PROBLEM TO SOLVE
Whenever the word "computer" appears in a line of the listing, copy that line.

MATERIAL PROVIDED
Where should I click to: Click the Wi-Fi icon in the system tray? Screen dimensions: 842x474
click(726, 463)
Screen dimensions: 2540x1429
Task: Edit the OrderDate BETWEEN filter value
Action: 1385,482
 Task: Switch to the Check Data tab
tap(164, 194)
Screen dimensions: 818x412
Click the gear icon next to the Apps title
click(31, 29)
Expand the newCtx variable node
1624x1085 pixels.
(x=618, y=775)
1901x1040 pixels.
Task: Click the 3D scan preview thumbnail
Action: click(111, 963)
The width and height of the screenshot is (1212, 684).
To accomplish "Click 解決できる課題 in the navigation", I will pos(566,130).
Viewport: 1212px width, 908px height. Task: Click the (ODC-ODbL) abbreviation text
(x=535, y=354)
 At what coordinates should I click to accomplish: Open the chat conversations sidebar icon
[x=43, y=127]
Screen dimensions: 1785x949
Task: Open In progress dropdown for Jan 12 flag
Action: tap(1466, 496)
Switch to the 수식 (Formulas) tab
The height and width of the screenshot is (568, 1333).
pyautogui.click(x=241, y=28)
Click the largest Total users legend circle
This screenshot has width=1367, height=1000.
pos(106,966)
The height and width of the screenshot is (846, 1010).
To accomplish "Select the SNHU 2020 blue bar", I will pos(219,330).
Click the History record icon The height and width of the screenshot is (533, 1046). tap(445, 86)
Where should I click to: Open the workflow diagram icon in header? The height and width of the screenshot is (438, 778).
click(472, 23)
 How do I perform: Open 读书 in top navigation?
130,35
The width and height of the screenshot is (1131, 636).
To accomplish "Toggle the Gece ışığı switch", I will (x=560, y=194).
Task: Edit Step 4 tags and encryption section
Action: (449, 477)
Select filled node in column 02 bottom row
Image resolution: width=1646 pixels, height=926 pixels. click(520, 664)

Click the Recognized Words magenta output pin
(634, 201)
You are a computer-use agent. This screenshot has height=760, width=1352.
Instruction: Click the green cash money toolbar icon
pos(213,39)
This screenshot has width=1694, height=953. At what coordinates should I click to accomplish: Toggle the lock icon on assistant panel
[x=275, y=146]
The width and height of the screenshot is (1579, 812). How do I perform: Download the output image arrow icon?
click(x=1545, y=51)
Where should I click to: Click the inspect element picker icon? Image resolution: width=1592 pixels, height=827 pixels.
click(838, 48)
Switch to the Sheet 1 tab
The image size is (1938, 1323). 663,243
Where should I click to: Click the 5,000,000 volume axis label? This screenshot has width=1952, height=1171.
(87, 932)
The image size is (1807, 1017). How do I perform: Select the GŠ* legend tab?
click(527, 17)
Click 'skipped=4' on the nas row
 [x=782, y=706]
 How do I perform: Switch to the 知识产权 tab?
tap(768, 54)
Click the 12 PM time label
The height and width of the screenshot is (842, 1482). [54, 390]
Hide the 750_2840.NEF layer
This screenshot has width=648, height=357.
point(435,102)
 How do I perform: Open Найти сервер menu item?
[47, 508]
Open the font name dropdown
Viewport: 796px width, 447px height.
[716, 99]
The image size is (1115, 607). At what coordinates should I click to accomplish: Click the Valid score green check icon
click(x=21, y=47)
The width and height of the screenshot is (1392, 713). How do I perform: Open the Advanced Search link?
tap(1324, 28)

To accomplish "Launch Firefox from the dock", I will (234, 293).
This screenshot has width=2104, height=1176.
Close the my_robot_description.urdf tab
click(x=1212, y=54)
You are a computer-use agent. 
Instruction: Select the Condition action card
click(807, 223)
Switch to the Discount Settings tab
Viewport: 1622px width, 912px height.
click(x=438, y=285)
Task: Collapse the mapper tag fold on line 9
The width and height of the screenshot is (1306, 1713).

FINAL ANSWER
You are a computer-use agent. This screenshot has height=760, width=1352.
You are a computer-use agent. 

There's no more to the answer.